Deprecated features

These features are not available in ggCaller v1.4+. They are replaced by generation of GFF files which can be used in any modern clustering method, such as Panaroo.

Annotating genes

ggCaller comes with two default databases for functional annotation of genes. - Bacterial and Viral databases from Uniprot, used by DIAMOND - HMM profiles from Prokka, used by HMMER3

Important

Ensure you are connected to the internet when first running ggCaller as these databases are downloaded automatically. Subsequent runs can be conducted offline.

There are three sensitivity levels for annotation:

  • fast: only DIAMOND in fast mode

  • sensitive: only DIAMOND in sensitive mode

  • ultrasensitive: HMMER3 and DIAMOND in sensitive mode

For example, to run DIAMOND only in fast mode, run:

ggcaller --refs input.txt --annotation fast

By default these commands will annotate using DIAMOND with the Bacteria uniprot database.

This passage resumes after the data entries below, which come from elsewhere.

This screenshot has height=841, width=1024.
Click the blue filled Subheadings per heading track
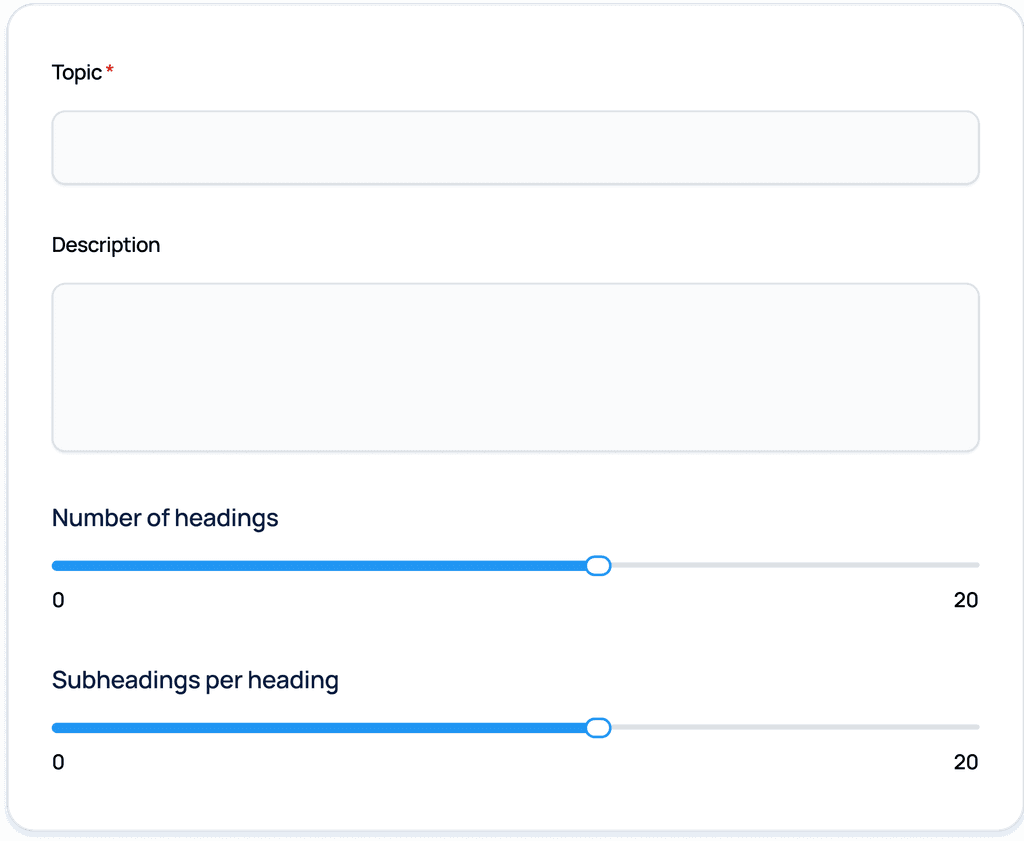click(320, 728)
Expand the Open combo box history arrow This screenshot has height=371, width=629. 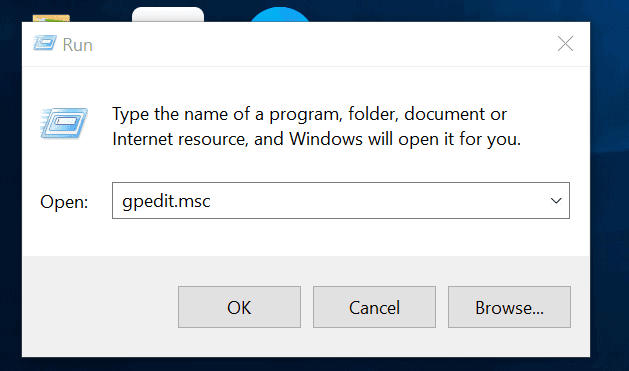coord(556,201)
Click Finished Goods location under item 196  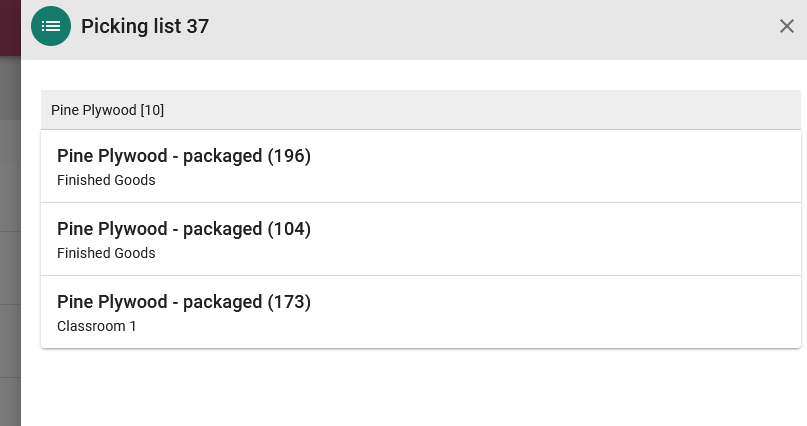(106, 180)
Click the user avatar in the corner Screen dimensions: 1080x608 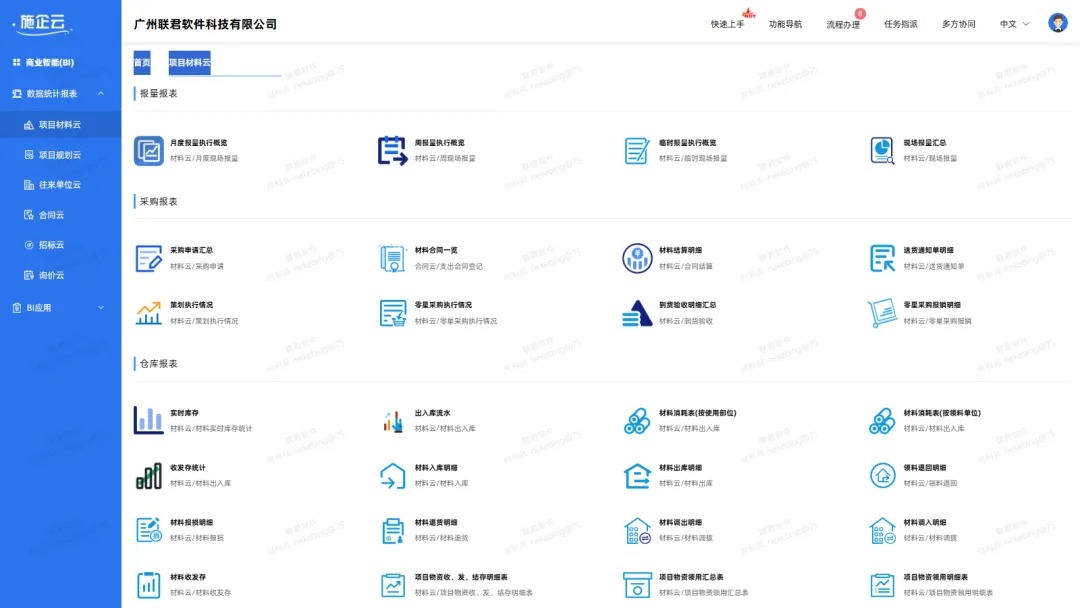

To change this to the Viruses database, run:

ggcaller --refs input.txt --annotation fast --diamonddb Viruses

Custom databases can also be specified for both DIAMOND using --diamonddb and HMMER3 using --hmmdb. DIAMOND databases must be amino-acid FASTA files. HMMER3 databases must be HMM-profile .HAMAP files built using hmmbuild which is part of the HMMER3 package.

To run with custom DIAMOND and HMMER3 databases:

ggcaller --refs input.txt --annotation ultrasensitive --diamonddb annotation.fasta --hmmdb annotation.HAMAP

Annotation is not on by default. If annotation is specified, ggCaller will additionally generate:

  • GFF files for each input genome in a separate directory GFF

  • Annotations will be added to gene call FASTA files

Aligning genes

ggCaller also supports generation of within-cluster and core genome alignments using MAFFT.

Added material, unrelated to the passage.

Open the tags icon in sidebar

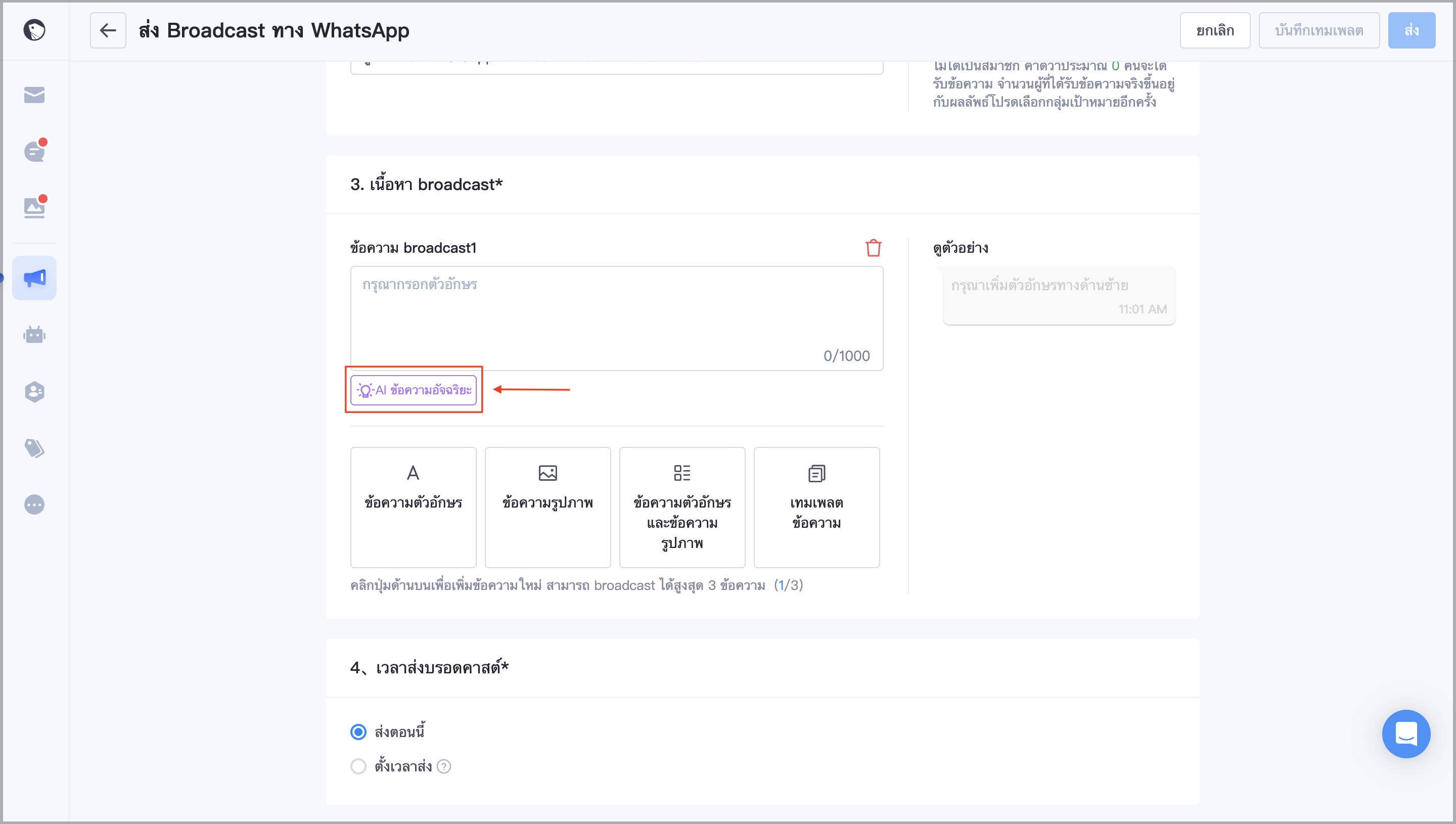(34, 448)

There are two alignment algorithms implemented:

  • def or default, which uses the standard MAFFT multiple sequence alignment algorithm. This is faster when aligning <=500 sequences in a cluster.

  • ref or reference, which uses reference-guided alignment. This is faster when aligning >500 sequences in a cluster.

There are also two modes for alignment:

  • core aligns genes only within core clusters, and generates a concatenated core genome alignment.

  • pan aligns genes within all clusters (pangenome alignment), as well as generating a concatenated core genome alignment.

To generate a core genome alignment using default MAFFT, run:

ggcaller --refs input.txt --aligner def --alignment core

To generate a pangenome alignment using reference-guided MAFFT, run:

ggcaller --refs input.txt --aligner ref --alignment pan

To change the frequency of genes deemed to be core, use –core-threshold (default = 0.95, or 95% frequency). For example, only include genes found at 100% frequency:

ggcaller --refs input.txt --aligner def --alignment core --core-threshold 1.0

Alignment is off by default. If specified, ggCaller will additionally generate:

  • Core genome alignment in FASTA format

  • Core genome Neighbour-joining tree in NWK format

  • Per-cluster alignment files in FASTA format in a separate directory aligned_gene_sequences

  • Per-cluster VCF file generated by SNP-SITES in separate directory VCF

Quality control and clustering

Important

This feature is not available past ggCaller v1.4+. This is replaced by generation of GFF files which can be used in any modern clustering method, such as Panaroo.

ggCaller implements Panaroo to identify spurious clusters that are generated by assembly fragmentation and contamination.

Panaroo identifies spurious clusters as those with <2 edges in the gene graph. Spurious clusters are then removed based on their population frequency, determined by three settings:

  • strict; remove spurious clusters with <5% frequency. Good for datasets >100 genomes where rare plasmids are not expected.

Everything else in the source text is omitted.